For the full detector simulation, the computing performance of AtlFast3 is compared with that of Geant4 by simulating the same 1000 \(t\bar{t}\) events; this is a complex process ideal for a variety of benchmarking needs and is used extensively by the ATLAS experiment for this purpose. Each simulation algorithm is executed on a 8-core Intel Xeon E5 CPU at 3.20 GHz. On average, Geant4 requires 167 seconds to simulate a single event, while AtlFast3 only requires 32 seconds, thereby obtaining a speed-up of the simulation by a factor of five. If the calorimeter simulation alone is considered, AtlFast3 is O(500) times faster than Geant4. This means that the simulation time is dominated by the simulation of the inner detector performed by Geant4. Therefore, further gains in the simulation speed of physics samples would require the use of fast simulation techniques in the tracking detector. Due to the size of the parameterization file, AtlFast3 requires 7 GB of proportional set size (PSS) memory, while the full simulation requires 2.7 GB in total when using eight separate cores. The parameterization requires 5 GB of PSS memory, and this is shared by the cores and is within the PSS memory budget available. The PSS memory required by AtlFast3 can be reduced in the future through the use of compression algorithms.

Conclusion

An updated version of the fast simulation for the ATLAS experiment, AtlFast3, is introduced in this paper.
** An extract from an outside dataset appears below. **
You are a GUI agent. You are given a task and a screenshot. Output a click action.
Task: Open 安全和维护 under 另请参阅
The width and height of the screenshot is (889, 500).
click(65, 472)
AtlFast3 significantly improves the modelling of reconstructed objects for physics analyses beyond that obtained by AtlFastII. In most cases, AtlFast3 and Geant4 agree to within a few percent. Key improvements include the modelling of the response in the forward calorimeters and of shower substructure within jets. Moreover, AtlFast3 requires only 20% as much CPU as Geant4 to simulate an event. The version of AtlFast3 described in this paper is currently being used by ATLAS to simulate 7 billion events for physics analyses of the Run 2 data. Further updates and improvements to the modelling are anticipated for Run 3 and beyond.